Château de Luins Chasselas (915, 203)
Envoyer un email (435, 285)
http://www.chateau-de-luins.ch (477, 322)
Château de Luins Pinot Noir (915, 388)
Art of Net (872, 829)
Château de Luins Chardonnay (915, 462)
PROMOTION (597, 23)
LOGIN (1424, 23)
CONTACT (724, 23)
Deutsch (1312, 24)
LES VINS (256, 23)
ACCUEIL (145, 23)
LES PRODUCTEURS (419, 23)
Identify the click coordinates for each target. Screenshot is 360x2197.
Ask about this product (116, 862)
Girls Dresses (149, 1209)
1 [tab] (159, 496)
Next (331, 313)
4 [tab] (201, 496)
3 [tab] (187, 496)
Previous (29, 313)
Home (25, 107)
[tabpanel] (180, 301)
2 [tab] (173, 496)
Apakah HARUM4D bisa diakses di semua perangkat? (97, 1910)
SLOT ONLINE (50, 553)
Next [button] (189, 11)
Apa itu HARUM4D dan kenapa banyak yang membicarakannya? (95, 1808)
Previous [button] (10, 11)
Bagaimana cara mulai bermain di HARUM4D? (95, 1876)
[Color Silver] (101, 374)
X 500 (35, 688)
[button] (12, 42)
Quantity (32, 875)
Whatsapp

▶ [Exercise directions]
Nothing added, nothing dropped: copy the data above.

▶ [Exercise result]
Château de Luins Chasselas (915, 203)
Envoyer un email (435, 285)
http://www.chateau-de-luins.ch (477, 322)
Château de Luins Pinot Noir (915, 388)
Art of Net (872, 829)
Château de Luins Chardonnay (915, 462)
PROMOTION (597, 23)
LOGIN (1424, 23)
CONTACT (724, 23)
Deutsch (1312, 24)
LES VINS (256, 23)
ACCUEIL (145, 23)
LES PRODUCTEURS (419, 23)
Identify the click coordinates for each target. Screenshot is 360x2197.
Ask about this product (116, 862)
Girls Dresses (149, 1209)
1 [tab] (159, 496)
Next (331, 313)
4 [tab] (201, 496)
3 [tab] (187, 496)
Previous (29, 313)
Home (25, 107)
[tabpanel] (180, 301)
2 [tab] (173, 496)
Apakah HARUM4D bisa diakses di semua perangkat? (97, 1910)
SLOT ONLINE (50, 553)
Next [button] (189, 11)
Apa itu HARUM4D dan kenapa banyak yang membicarakannya? (95, 1808)
Previous [button] (10, 11)
Bagaimana cara mulai bermain di HARUM4D? (95, 1876)
[Color Silver] (101, 374)
X 500 (35, 688)
[button] (12, 42)
Quantity (32, 875)
Whatsapp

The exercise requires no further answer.